SELECTED EXCERPT
Beneficial Ownership Secure Search System Act 2017 (“Boss Act”)
The Boss Act requires that resident agents in the BVI record information as to the beneficial ownership of the company on a central government-controlled database. Boss Act defines beneficial ownership as the person, juridical or natural, that holds control over the entity (i.e. share ownership, voting rights, the rights to appoint board members and influence and control over a company). As the factor of disclosure is the control of the entity, token holders in a crypto currency would not be recorded as any beneficial owner.

BVI Financial Services Commission (“FSC”)
In 2020, the BVI the Financial Services Commission (FSC) published Guidance on the Regulation of Virtual Assets in the island. The first step is to determine if a license is applicable for any financial services unless they are excluded. To determine whether licensing is required for virtual assets, the following factors must be taken into consideration:

  • The way the crypto asset is being utilized.
  • The types of business activities being proposed or conducted.

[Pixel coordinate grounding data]
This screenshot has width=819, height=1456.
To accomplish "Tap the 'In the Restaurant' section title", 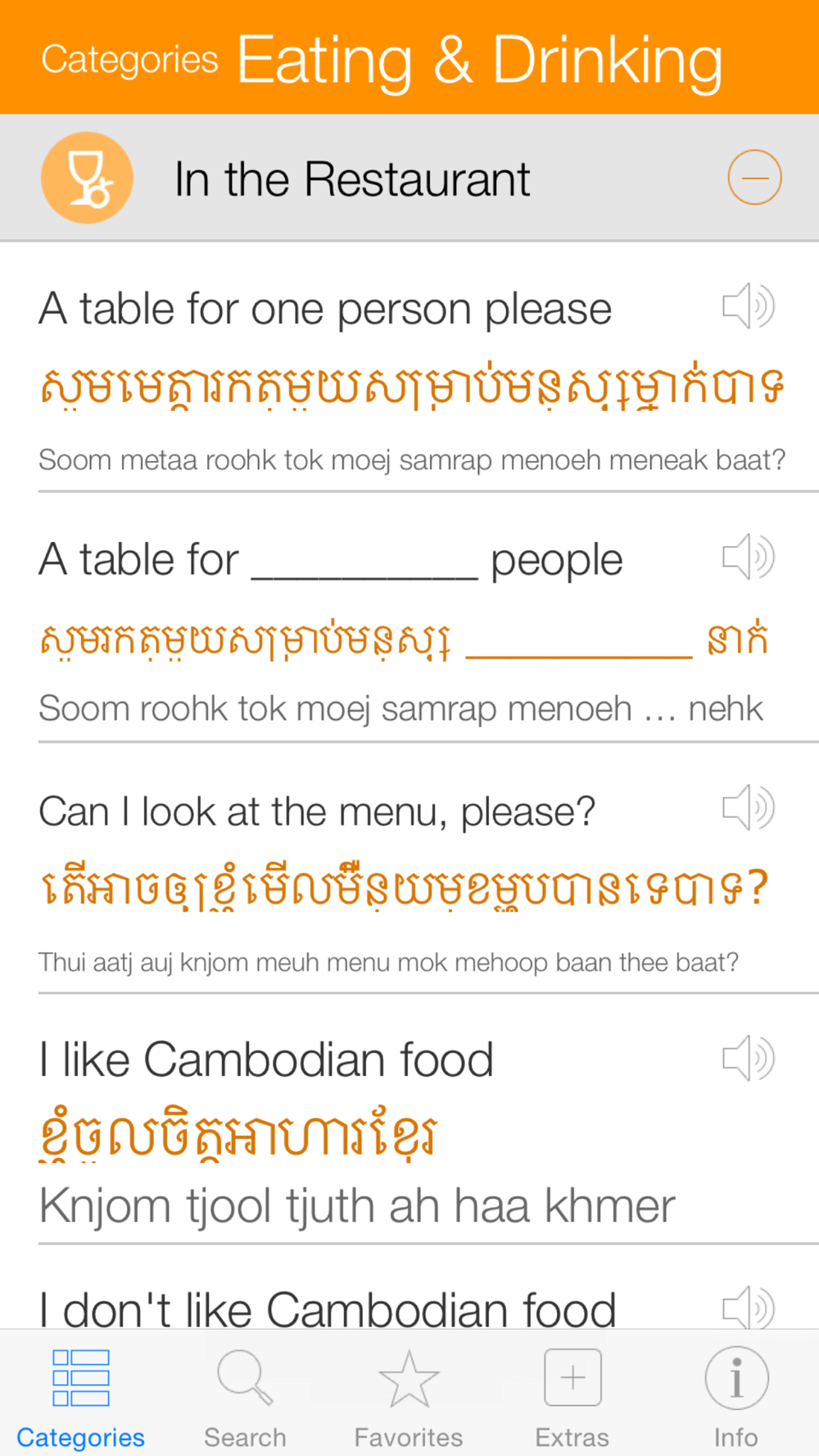I will 352,179.
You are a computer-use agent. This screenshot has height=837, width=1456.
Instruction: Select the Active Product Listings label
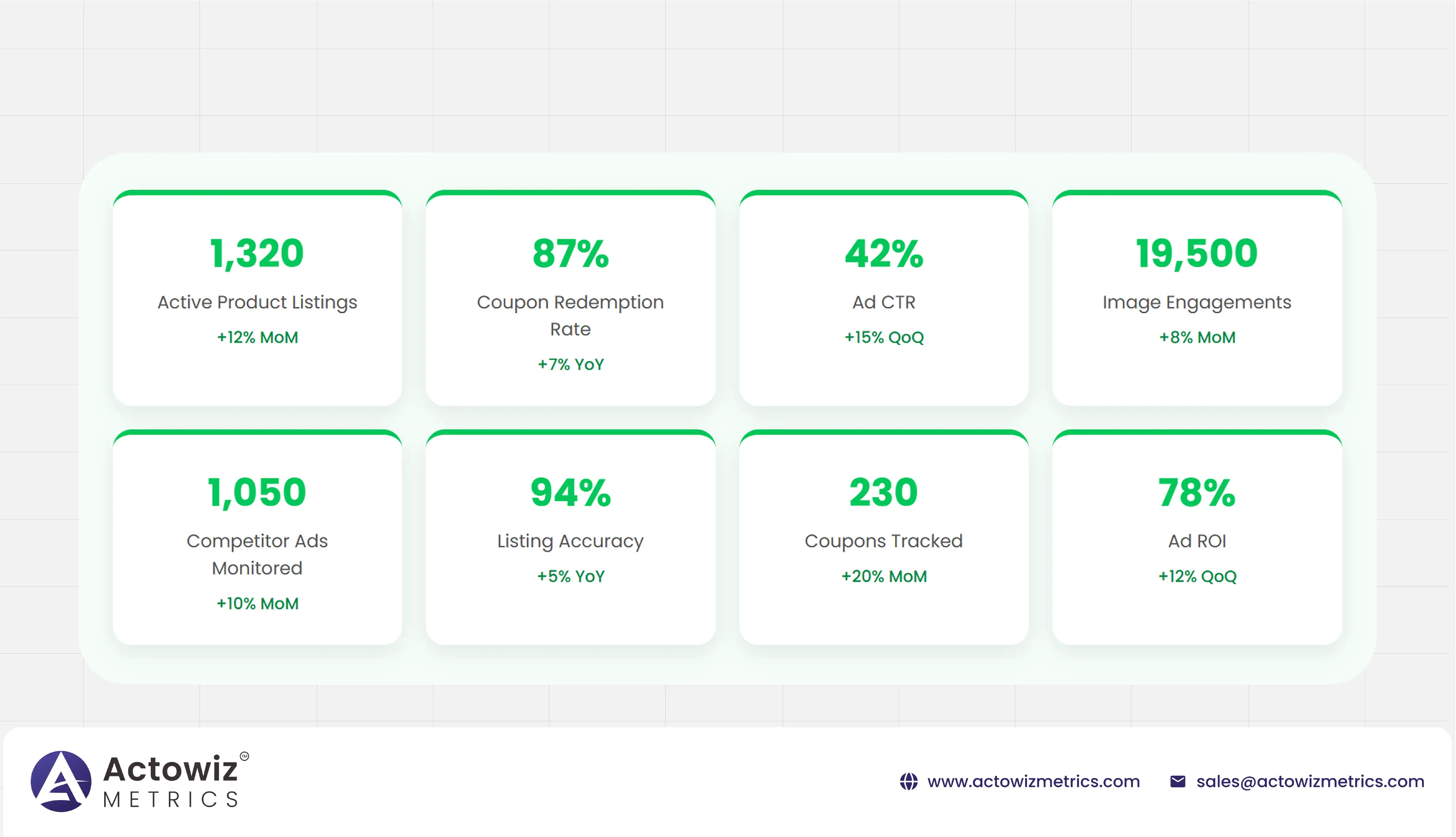(257, 302)
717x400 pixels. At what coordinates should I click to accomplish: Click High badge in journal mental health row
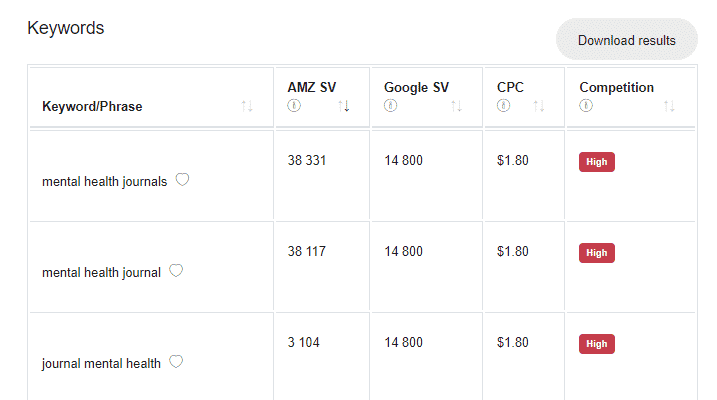pos(597,344)
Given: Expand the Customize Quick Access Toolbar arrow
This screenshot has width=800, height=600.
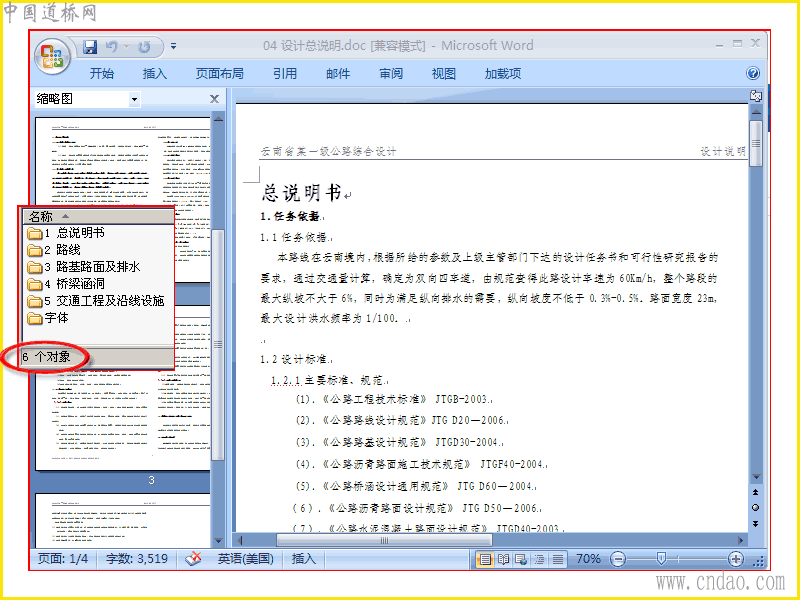Looking at the screenshot, I should [173, 46].
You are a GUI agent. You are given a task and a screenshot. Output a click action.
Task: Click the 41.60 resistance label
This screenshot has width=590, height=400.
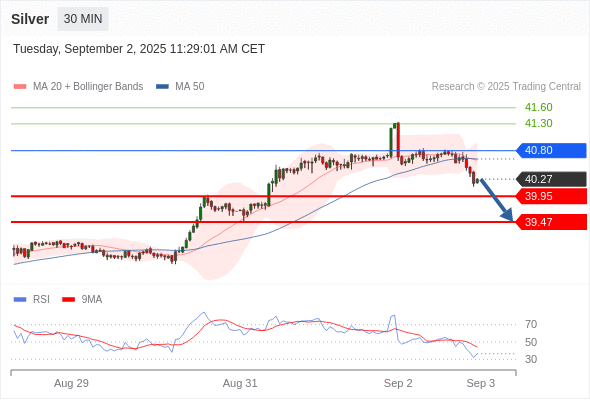coord(538,107)
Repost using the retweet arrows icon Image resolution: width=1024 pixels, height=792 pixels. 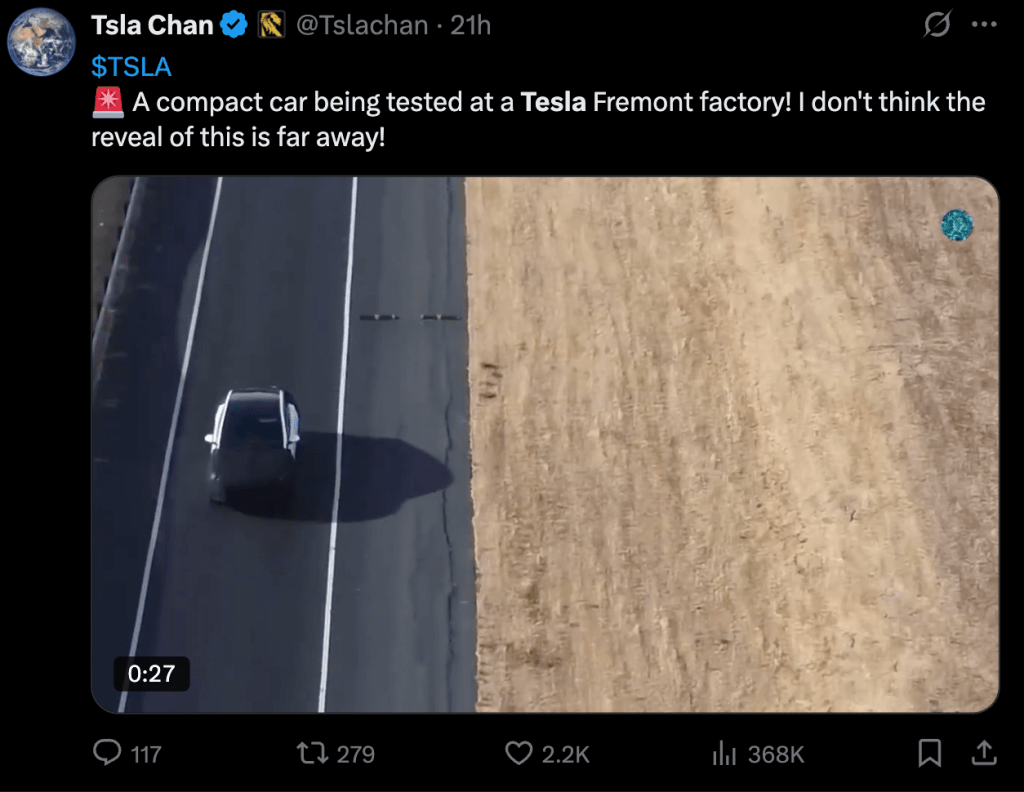[312, 753]
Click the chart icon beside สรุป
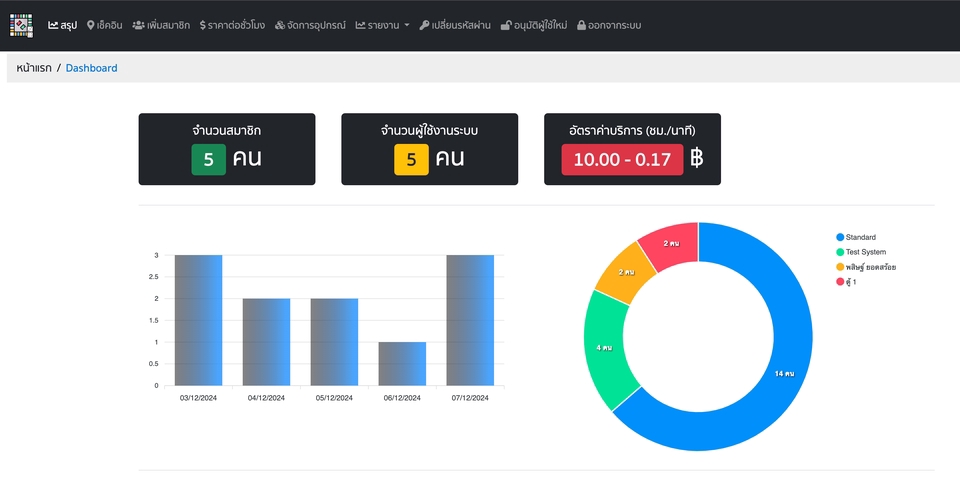This screenshot has height=500, width=960. pyautogui.click(x=53, y=25)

WHAT TO DO
From the passage on BVI regulation, reproduce the text starting at "The Boss Act" and ending at "any beneficial owner.", substituting "registered agents" for "resident agents".

SOLUTION
The Boss Act requires that registered agents in the BVI record information as to the beneficial ownership of the company on a central government-controlled database. Boss Act defines beneficial ownership as the person, juridical or natural, that holds control over the entity (i.e. share ownership, voting rights, the rights to appoint board members and influence and control over a company). As the factor of disclosure is the control of the entity, token holders in a crypto currency would not be recorded as any beneficial owner.